Perhaps stunned by the superfluousness of the query, Lorraine is briefly silent, before answering in the affirmative. She doesn’t want any special treatment, she adds, just to be “safe and warm”. To that end, she spent the two nights in the emergency department of the Mater hospital.

Duffy then speaks to Carlos, who reveals that his mother has Crohn’s disease; she is due to get an operation, but needs a home to receive proper aftercare.

As for Carlos, he has somehow managed to sit his Junior Cert in the midst of all this. He wants to go to college and make something of himself. At the very least, he says plaintively: “I want to have a house.”

Duffy is typically sympathetic as he draws out the young man’s tale, but when other callers voice their admiration for Carlos, the host cannot resist attempting some earthy humour.

“Carlos, are you scarlet?” the presenter says, in his best “down with the kids” fashion. It’s probably a more embarrassing moment for Duffy, but it’s as nothing compared to the shame one feels at living in a country where such scandalous situations exist.

Lorraine’s case is not an isolated one. Over on The Pat Kenny Show (Newstalk, weekdays), the presenter hears from Amy, a mother of two who has had to sleep in a hostel while her children stayed in different locations. Kenny’s interview is less emotionally raw than Duffy’s, instead drawing attention to the systemic failings that lead to Amy’s troubles.

Amy too had to leave her flat because the landlord was selling, but despite being given four months’ notice that she was leaving, the council was unable to help her find accommodation until she was actually out of her home. Increasing rents and the unwillingness of some landlords to accept rent allowance have led to her travails before she ended up in her current residence, a relatively high-end hotel.

Kenny largely downplays the human interest angle, perhaps wisely, as his one foray down the empathetic route sees him talking about Amy being “thrown out on to the side of the road”. (Luckily, her sensitivities don’t seem easily bruised.)

The presenter instead fulminates about the absurdity of local council housing rules and is perplexed that paying high hotel rates is seen as an ongoing solution for homeless families: “That cannot make sense.”

This focus on bureaucratic failings may lack the resonance of Liveline’s emotive vignettes, but Kenny’s attention to detail ensures the discussion goes beyond futile handwringing. And when the otherwise matter-of-fact Amy says she is at breaking point, Kenny sounds, in his own way, even more outraged than Duffy . “You are one among many – something has to be done.” After listening to that, even the sunniest of moods would be darkened.
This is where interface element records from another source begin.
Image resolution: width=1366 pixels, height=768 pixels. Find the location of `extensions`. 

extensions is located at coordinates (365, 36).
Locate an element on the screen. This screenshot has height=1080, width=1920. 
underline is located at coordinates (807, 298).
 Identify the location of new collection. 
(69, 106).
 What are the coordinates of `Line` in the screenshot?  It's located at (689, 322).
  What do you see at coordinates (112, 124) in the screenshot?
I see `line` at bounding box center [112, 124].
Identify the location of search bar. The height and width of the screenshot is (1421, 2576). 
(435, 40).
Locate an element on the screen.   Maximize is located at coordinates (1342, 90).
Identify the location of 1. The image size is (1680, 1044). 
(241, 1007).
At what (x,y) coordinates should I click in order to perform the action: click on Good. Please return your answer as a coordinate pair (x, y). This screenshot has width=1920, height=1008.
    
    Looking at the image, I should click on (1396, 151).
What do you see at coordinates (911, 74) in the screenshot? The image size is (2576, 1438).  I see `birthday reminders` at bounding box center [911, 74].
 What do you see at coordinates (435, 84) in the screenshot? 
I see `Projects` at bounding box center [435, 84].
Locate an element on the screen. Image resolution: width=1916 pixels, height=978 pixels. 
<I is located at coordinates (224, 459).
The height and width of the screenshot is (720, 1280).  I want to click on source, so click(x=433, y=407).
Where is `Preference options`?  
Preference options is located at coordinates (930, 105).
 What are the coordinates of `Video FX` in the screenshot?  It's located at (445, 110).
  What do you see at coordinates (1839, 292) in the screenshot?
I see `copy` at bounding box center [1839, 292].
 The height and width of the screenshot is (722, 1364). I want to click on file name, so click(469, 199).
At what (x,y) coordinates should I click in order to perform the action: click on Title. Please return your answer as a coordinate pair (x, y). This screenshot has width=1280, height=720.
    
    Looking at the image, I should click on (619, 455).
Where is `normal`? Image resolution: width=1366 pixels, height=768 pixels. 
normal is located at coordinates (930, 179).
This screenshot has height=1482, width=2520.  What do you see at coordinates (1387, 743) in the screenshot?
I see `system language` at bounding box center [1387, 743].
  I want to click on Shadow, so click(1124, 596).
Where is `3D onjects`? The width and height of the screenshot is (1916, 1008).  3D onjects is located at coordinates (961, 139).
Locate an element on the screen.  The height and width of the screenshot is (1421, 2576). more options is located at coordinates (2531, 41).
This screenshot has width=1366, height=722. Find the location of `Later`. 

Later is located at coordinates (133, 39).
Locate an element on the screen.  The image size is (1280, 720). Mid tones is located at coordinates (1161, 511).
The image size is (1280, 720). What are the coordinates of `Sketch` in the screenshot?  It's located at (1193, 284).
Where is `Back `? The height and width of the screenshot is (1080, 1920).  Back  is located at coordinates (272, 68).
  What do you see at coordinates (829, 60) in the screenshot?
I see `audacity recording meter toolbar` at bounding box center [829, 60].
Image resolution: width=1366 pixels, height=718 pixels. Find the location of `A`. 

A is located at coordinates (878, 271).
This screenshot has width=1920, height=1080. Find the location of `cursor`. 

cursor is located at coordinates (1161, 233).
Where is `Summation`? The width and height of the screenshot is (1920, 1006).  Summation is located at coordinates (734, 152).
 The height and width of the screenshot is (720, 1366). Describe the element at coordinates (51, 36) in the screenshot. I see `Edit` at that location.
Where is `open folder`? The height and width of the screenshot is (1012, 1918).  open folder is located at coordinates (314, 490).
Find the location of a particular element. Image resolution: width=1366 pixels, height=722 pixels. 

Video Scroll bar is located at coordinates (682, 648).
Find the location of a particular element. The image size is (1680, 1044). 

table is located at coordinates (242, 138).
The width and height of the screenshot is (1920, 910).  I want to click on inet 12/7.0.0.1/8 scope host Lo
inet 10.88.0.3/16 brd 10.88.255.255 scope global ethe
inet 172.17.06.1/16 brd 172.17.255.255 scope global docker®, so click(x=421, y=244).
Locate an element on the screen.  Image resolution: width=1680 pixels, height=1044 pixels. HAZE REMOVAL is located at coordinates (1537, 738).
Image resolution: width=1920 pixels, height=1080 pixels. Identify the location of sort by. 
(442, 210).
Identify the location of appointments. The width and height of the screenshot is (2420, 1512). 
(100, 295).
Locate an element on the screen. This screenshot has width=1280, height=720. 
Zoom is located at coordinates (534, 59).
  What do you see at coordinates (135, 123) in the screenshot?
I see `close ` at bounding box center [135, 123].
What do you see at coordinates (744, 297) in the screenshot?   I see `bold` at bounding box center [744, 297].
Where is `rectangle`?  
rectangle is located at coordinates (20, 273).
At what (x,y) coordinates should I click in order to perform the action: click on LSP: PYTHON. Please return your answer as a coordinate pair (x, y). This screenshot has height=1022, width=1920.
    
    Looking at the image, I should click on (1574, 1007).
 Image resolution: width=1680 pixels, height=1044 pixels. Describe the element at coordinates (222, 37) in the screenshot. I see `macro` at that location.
Moment Of The Week: Wicklow way with wit

In the Documentary on One: The Murderer, Me and My Family Tree (RTÉ Radio 1, Saturday) Dylan Haskins takes an ostensibly slim premise – a quest to discover whether he is related to John Haskins, the last man hanged in Wicklow Gaol in 1843 – and turns it into absorbing radio. Touching on oral history, identity, bereavement and memory, Haskins’s search into his ancestry eventually leads to unexpected family connections. It also throws up some choice nuggets of Wicklow dialect. When Haskins asks farmer Pat whether there are any locals who might have stories about his long-dead namesake, he is met with wry indulgence. “You’re a few year late coming,” says Pat, chuckling at the notion.